What the film also lacks is the feel of Hitchcock: it feels like a cosy Sunday night ITV dramatisation rather than a film in its own right and while a few individual moments deliberately echo Hitch (the shooting of the shower sequence is edited together like the shower sequence itself) it doesn't have any Hitchcockian oomph behind it. To that end it could have also used a more dynamic and upfront pseudo-Herrmann soundtrack, and Danny Elfman's score is pretty uninteresting (let's not forget he adapted Herrmann's Psycho music for the Gus Van Sant remake!). Oddly, Dario Argento's underrated and surprisingly playful 2005 film Do You Like Hitchcock? was made for television, yet it feels much more cinematic and has more of the essence of Hitchcock in it (even though it's more Do You Like De Palma? in places).

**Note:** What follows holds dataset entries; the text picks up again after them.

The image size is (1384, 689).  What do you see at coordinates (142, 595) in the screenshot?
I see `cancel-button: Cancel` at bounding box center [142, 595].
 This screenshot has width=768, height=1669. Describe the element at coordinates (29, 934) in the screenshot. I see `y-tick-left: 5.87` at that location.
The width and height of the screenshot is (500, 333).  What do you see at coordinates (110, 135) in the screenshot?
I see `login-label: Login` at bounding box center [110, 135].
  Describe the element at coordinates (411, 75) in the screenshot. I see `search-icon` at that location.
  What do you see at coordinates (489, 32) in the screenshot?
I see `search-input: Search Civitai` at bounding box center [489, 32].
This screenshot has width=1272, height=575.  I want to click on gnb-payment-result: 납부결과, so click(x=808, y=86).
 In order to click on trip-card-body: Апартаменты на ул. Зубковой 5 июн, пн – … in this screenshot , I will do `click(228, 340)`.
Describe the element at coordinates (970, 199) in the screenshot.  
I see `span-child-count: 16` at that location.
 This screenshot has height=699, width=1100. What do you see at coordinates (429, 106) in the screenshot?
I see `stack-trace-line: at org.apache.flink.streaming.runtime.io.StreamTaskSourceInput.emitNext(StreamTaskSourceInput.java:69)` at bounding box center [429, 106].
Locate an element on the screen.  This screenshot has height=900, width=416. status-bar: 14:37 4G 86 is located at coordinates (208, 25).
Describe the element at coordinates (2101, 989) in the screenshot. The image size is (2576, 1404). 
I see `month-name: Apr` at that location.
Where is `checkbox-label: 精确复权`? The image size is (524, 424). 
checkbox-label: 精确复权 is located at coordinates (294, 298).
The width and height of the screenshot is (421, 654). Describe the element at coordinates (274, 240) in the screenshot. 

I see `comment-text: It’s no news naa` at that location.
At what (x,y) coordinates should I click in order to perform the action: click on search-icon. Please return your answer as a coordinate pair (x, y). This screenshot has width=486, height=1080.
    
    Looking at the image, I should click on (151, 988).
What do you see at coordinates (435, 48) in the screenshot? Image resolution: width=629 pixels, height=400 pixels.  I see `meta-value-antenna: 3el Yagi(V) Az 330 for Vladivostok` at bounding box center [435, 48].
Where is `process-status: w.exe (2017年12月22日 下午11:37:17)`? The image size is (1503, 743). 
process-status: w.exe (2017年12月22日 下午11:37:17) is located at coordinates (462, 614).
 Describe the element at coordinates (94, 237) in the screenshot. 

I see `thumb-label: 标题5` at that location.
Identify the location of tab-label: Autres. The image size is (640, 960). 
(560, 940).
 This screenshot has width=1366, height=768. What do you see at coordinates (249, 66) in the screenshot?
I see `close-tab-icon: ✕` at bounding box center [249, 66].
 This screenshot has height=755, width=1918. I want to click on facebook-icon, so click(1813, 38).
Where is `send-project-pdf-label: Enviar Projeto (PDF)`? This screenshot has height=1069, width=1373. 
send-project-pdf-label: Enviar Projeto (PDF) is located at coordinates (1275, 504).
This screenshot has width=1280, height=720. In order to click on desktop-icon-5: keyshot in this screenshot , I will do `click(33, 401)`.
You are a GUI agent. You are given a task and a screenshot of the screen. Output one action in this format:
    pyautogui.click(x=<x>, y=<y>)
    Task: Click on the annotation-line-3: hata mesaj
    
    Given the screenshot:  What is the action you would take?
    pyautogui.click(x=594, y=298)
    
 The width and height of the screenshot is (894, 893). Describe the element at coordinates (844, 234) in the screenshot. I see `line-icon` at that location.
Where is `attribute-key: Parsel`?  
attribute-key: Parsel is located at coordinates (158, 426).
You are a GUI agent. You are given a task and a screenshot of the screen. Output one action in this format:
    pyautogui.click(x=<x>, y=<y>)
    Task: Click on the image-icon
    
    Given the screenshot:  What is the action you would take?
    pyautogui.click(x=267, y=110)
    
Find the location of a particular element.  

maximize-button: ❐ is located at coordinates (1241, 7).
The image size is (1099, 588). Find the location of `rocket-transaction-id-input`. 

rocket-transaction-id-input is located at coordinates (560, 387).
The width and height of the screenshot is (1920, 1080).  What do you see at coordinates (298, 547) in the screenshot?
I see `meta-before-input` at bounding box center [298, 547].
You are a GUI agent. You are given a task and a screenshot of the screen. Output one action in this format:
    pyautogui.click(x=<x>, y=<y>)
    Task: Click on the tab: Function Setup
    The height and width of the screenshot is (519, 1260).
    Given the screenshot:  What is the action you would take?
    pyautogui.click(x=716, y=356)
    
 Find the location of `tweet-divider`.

Still, for all its flaws Hitchcock turned out to be a lot better than I'd feared, while not being quite as good as I'd hoped. More about the actual making of the movie and less of the private dramatics would, at least for me, have improved matters considerably. I'm also unsure of the scenes in which Hitch is visited and counselled by the spirit of Ed Gein (the inspiration for Robert Bloch's original Psycho novel). Stop trying to analyse and explain genius: once you understand, the magic is gone. Instead, just enjoy it: watch the man's films again. That's where Hitchcock really is.